Anti-GM130 does not prevent Golgi formation after mitosis.

Sometimes the simplest, most elegant hypothesis is correct. And sometimes it is not. On page 227, Puthenveedu and Linstedt poke holes in a hypothesis that has been used to explain how the Golgi is vesiculated for distribution during mitosis. In the process they invoke a new, essential function for the p115 protein in the earliest steps of Golgi formation.

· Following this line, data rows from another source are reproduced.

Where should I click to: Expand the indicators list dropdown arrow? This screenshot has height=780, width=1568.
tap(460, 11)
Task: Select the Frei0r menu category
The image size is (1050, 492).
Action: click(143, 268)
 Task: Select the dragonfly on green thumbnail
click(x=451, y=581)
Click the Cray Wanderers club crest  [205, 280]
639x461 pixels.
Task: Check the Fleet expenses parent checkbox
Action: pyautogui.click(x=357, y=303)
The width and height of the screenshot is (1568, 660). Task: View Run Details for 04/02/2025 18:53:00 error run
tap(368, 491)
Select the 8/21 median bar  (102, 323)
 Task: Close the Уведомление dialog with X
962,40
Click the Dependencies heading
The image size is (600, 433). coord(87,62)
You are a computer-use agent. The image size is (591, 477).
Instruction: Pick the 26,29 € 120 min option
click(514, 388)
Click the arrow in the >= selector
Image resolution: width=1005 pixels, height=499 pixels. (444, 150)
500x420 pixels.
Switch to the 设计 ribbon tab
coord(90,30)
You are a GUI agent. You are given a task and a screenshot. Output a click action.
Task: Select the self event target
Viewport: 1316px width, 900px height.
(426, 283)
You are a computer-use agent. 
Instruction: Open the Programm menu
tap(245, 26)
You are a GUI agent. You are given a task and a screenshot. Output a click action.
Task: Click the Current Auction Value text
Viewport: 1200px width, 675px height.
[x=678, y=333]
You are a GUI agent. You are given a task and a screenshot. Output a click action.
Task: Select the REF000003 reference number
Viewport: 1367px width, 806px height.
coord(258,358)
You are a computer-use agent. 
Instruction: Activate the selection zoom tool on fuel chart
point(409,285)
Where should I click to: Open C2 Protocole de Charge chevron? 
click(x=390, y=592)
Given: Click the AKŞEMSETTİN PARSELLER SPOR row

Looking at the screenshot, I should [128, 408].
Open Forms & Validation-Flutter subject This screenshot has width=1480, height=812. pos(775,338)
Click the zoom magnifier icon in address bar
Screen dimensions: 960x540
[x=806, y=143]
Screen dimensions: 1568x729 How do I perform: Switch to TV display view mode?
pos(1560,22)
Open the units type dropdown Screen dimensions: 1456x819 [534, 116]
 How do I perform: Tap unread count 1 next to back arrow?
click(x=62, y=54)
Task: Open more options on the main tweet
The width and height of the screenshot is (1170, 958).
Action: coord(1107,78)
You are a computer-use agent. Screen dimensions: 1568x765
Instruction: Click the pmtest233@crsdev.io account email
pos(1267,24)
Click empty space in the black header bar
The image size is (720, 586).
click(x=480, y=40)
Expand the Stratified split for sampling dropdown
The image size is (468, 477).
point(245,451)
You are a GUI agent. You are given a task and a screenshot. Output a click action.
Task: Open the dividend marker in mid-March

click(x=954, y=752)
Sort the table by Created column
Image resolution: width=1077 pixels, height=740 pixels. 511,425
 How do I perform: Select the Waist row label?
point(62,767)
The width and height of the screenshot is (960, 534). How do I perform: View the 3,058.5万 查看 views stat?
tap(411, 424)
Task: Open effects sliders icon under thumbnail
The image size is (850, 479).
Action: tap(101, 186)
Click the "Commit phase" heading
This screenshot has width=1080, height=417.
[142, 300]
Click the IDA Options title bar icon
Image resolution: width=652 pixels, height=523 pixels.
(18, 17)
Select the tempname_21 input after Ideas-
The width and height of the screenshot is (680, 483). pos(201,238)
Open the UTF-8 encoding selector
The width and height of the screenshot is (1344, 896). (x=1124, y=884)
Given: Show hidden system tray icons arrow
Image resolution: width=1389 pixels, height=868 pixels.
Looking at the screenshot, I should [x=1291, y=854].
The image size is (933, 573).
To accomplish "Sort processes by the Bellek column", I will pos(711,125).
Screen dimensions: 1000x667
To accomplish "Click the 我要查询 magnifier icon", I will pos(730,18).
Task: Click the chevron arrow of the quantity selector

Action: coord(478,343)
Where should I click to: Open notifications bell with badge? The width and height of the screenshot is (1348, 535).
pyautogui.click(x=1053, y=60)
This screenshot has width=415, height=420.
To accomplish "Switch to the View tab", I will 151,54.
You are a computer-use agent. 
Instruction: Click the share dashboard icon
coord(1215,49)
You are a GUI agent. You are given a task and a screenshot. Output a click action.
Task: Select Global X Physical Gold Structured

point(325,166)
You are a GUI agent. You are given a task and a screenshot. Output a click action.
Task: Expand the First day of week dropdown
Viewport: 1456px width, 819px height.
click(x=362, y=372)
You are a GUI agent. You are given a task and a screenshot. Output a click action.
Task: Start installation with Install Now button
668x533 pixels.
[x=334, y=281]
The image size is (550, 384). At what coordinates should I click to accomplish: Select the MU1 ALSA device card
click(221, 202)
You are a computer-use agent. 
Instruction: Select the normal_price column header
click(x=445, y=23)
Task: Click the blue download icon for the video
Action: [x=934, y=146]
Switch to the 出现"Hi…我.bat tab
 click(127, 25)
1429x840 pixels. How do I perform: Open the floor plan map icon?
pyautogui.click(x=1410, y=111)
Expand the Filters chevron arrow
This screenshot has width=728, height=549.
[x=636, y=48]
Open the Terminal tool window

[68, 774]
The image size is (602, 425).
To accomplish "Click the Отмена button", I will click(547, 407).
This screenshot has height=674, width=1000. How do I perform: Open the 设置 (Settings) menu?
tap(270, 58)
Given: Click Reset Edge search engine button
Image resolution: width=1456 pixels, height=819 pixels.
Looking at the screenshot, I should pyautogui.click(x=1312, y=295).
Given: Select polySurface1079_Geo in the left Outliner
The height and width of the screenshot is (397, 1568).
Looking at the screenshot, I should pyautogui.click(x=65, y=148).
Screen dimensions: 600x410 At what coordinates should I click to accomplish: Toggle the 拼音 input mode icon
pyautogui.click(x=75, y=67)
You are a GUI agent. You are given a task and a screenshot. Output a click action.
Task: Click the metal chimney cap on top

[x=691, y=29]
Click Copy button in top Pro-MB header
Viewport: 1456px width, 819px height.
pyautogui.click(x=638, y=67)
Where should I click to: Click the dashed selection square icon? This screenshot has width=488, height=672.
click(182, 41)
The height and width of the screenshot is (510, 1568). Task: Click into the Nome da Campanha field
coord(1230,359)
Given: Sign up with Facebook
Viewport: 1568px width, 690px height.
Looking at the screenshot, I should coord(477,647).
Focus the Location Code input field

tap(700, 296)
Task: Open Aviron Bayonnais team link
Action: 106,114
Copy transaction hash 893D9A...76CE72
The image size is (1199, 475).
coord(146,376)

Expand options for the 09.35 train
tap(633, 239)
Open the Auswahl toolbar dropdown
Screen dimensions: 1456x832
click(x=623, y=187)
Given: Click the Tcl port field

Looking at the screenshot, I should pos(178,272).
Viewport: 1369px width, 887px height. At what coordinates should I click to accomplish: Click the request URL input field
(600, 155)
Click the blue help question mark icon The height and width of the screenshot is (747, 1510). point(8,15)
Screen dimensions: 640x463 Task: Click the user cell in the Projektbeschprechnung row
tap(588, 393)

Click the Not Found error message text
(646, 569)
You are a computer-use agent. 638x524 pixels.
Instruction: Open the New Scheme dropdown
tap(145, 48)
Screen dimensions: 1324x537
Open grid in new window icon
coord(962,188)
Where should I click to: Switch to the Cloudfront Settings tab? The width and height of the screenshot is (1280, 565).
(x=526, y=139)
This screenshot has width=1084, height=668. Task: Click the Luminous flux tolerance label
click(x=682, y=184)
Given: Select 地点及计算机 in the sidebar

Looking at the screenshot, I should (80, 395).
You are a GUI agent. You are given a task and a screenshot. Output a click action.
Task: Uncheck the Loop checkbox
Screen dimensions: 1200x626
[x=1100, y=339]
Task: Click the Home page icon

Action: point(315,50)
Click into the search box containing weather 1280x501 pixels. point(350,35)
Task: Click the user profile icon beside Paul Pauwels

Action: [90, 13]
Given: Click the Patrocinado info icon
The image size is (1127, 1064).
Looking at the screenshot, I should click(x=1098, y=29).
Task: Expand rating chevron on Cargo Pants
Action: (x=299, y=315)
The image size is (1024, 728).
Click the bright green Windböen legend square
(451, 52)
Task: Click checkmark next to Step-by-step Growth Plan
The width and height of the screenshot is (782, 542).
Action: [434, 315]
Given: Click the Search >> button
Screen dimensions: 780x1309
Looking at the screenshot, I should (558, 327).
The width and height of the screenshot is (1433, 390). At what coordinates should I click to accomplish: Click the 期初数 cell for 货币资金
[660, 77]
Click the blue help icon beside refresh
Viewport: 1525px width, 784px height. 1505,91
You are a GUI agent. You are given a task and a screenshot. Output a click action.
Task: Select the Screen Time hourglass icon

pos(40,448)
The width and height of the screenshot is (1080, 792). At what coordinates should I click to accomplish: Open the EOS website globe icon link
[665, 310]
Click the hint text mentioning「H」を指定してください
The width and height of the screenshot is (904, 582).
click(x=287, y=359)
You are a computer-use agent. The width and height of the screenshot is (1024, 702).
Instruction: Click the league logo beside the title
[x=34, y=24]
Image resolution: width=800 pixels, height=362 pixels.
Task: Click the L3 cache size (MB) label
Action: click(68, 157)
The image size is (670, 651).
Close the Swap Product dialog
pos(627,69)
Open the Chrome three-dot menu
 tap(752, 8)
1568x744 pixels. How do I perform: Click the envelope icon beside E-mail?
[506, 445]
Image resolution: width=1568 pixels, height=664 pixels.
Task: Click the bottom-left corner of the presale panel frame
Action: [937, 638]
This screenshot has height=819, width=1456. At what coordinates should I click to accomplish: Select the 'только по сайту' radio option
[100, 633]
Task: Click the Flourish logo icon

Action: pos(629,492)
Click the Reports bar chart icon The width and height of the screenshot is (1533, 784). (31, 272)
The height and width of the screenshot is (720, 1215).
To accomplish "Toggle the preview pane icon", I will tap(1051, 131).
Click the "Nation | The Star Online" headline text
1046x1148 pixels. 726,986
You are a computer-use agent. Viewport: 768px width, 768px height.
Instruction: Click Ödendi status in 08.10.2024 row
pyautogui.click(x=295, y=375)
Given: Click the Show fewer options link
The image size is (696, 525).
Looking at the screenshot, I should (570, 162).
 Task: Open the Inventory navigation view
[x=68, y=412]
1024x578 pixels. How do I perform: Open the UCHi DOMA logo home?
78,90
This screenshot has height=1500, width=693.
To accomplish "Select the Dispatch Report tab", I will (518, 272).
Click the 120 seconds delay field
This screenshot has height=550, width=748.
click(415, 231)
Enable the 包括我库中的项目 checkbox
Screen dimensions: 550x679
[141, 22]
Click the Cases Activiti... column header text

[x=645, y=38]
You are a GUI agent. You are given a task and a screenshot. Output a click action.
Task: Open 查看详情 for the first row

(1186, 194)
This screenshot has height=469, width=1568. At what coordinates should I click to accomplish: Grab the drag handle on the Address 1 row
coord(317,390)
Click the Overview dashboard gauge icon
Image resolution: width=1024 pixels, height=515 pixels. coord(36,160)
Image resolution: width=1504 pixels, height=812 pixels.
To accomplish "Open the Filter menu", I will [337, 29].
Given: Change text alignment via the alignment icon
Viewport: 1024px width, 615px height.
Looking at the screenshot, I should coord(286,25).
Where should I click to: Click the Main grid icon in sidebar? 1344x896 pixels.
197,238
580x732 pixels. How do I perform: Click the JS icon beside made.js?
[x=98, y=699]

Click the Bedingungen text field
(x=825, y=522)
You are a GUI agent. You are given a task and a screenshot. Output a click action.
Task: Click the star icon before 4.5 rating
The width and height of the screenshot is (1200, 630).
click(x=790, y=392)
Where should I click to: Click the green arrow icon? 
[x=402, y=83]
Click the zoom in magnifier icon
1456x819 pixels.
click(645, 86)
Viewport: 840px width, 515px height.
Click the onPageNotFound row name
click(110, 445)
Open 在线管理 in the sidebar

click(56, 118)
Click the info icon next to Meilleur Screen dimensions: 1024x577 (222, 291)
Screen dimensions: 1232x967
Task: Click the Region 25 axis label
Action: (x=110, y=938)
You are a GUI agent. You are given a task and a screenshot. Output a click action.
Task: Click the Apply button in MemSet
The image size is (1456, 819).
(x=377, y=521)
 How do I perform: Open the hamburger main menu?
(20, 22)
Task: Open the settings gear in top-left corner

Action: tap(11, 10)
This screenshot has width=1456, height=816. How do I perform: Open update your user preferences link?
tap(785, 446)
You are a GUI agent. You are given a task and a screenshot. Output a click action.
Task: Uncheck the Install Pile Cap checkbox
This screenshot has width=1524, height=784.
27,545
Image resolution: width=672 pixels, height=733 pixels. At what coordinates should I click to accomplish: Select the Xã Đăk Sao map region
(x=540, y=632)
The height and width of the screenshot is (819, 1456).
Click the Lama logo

The p115 protein forms part of a tether that leads from GRASP65 on Golgi membranes, through GM130 and then p115, and finally to the integral membrane protein giantin on vesicles. Loss of this link in the presence of continued vesicle formation could lead to vesiculation of the Golgi, and indeed during mitosis GM130 is phosphorylated, such that it no longer binds p115. Consistent with this theory, Puthenveedu and Linstedt find that the injection of p115 antibodies results in Golgi fragmentation.

But, antibodies to giantin and GM130 (which sever the link by blocking p115 binding to either giantin or GM130) do not cause Golgi fragmentation, and do not prevent reformation of the Golgi after mitosis. This leads the authors to suggest that the tether function of p115 is nonessential; its absence may allow vesicles to wander further from the Golgi but leave them as fusion-competent as they were before.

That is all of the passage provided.